Later, a decision was made to retain the pier railway for the delivery of alumina and despatch of the finished aluminium ingots. The original railway, however, was not on a suitable alignment as it passed through the proposed site for Inverlochy village and also it crossed the A82 road on the level. Construction of a permanent pier railway commenced in 1927. It crossed the West Highland Railway on a bridge immediately west of Mallaig Junction. This bridge is no longer in situ.
It had been the intention that the permanent pier railway would be worked by electric traction, supplied by overhead lines, but this was never implemented. In addition, the bridges and embankments were built wide enough for double track, but the line remained single track throughout its life.
This was by far the longest part of the rail system, running for some 19 miles (31 km) from base camp to the valve shafts located by Loch Treig. The first part of the railway climbed steeply for 4.25 miles (6.84 km) at gradients of 1 in 30 or even 1 in 25. There were about 90 bridges on the line. Most of the bridges were originally timber trestles but all were subsequently rebuilt in steel using suitable scrap material from the factory. Near the middle point of the railway, at a location known as "central", there was a triangle for turning trains.
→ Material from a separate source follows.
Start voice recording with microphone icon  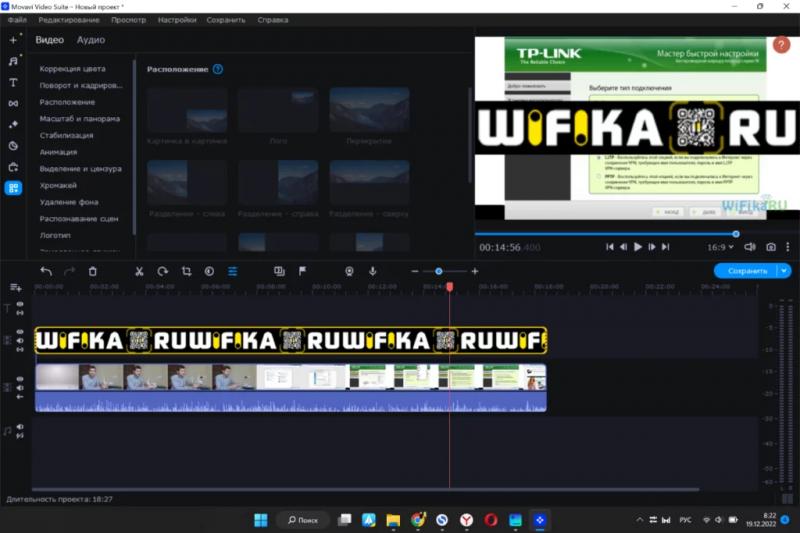(373, 271)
This was a short branch line that joined the Upper Works Railway close to base camp. It climbed to a height of 550 feet (167.6 m). Wagons were hauled by an electric winch at the top of the incline, which had a maximum gradient of 1 in 2½.
This branch connected with the Upper Works Railway and was 0.75 miles (1.21 km) in length.
This branch connected with the Upper Works Railway and was 0.5 miles (0.80 km) in length.
This was a branch line some 3.25 miles (5.23 km) in length. Built in 1930, it ran from a junction with the Upper Works Railway to Laggan Dam on Loch Laggan. The branch crossed over the West Highland Railway at Fersit on a 26-span timber trestle bridge. Much of the bridge was gradually filled in to form an embankment.
This branch connected with the Treig–Laggan railway and was ½ mile in length.
In October 1971, heavy rainfall caused part of the Upper Works Railway to be washed away, leaving a gap of around 70 feet (21 m) in the track. Following this event, the future of the railway had to be considered. At that time, the Forestry Commission was constructing many access roads in the area. It was therefore decided that further roads should be built, rather than repair the track. However, due to the length of time it took to achieve this, the railway continued to operate for a number of years. Two locomotives and two speeders had been stranded on the far side of the breach from the factory. The railway finally closed in 1977.
Following closure of the railway, most of the track was lifted, but the steel bridges were mostly left in place. Some odd lengths of track remain in place, particularly on some of the longer bridges.
There has been talk of reopening part of the Upper Works Railway as a tourist attraction.